This project provides a Windows Azure worker role which serves web content by launching Hosted Web Core. This gives you the basic functionality of a web role, but with the flexibility to tweak advanced IIS settings, run multiple applications and virtual directories, serve web content off of a Windows Azure Drive, and more.

By running HWC yourself, you’re taking responsibility for a lot of things that are completely abstracted and automated away in the existing Windows Azure web role. Use this code only if you’re comfortable managing your own IIS configuration files and debugging HWC errors.

Blob Sync Instructions

Use the prebuilt package:
  1. Download HWCWorker_blobsync_prebuilt.zip and unzip it.
  2. Edit the configuration settings in ServiceConfiguration.cscfg. (See info about the required machineKey setting below. You must also use a cloud storage account and key.)
  3. Deploy the package and configuration to Windows Azure.
  4. Copy the content of your website to the blob container you specified in ServiceConfiguration.cscfg.
Get the source code:
  1. Download HWCWorker_blobsync_source.zip and hack away. The code's very simple.
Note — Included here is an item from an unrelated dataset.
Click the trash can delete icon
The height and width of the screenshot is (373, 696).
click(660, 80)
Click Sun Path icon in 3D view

Read my blog post "Update Your Windows Azure Website in Just Seconds by Syncing with Blob Storage" for more information.

Drive Instructions

  1. Download HWCWorker_drive_source.zip, unzip, and build it.
  2. Create a VHD using createvhd.cmd, and put your website content in it.
  3. Unmount the VHD using unmountvhd.cmd.
  4. Upload the VHD to your cloud storage account using UploadAndSnapshot.exe.
  5. Edit the configuration settings in ServiceConfiguration.cscfg, using your storage account and the snapshot URL returned from the previous step. (See info about the required machineKey setting below.)
  6. Deploy the application to Windows Azure.

Read my blog post "Serving Your Website From a Windows Azure Drive" for more information.
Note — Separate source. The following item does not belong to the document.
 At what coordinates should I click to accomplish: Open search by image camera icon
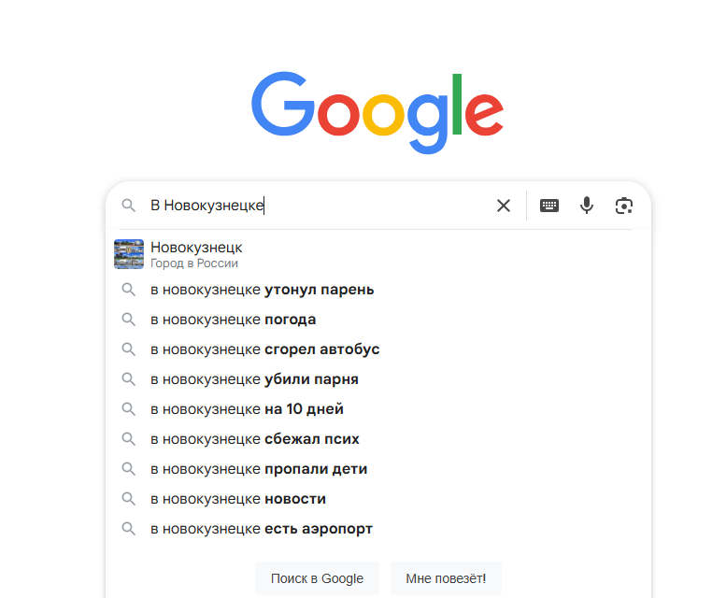point(623,206)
General Usage Instructions

  1. Edit applicationHost.config with any custom settings you want.
  2. Edit web.config with any custom settings you want.
  3. Add your web content under the "Websites" folder. (Unload and reload the worker role project to pick up the changes.) What you put in the "Websites" folder should be the same sort of thing you would copy onto an IIS server. (There should typically be a web.config file in the root of the "Websites" folder.)
  4. Configure the machineKey setting with your ASP.NET machineKey XML. You can generate an XML element with the ASP.NET machineKey Generator. This is required if you're going to be using ASP.NET Web Forms.
  5. (optional) Change the sizes in the LocalResources element of ServiceDefinition.csdef (or via the Visual Studio configuration UI).

PHP Instructions

If you're interested in using PHP, be sure to download HWCWorker_php_source.zip, which has an appropriate applicationHost.config with the recommended PHP FastCGI settings per Using FastCGI to Host PHP Applications on IIS 7, as well as a sample web.config.
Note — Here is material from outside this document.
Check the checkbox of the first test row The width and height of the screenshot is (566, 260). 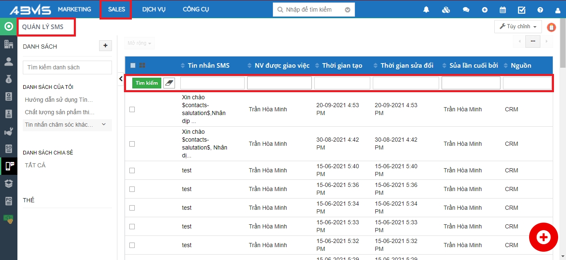click(132, 170)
You'll need to put a copy of PHP in the folder called "php". (You can download the latest PHP binaries from php.net. Just as with the "Websites" folder, be sure to unload and reload the project to pick up changes.

Running the HWC Worker

You can run the solution like any Windows Azure cloud service, but note that because everything is in a worker role, Visual Studio won't open the browser automatically. You'll need to open the browser and navigate to the appropriate link. csrun /status is your friend to find out on which port your application is running.

Nothing special is required to deploy the solution to Windows Azure.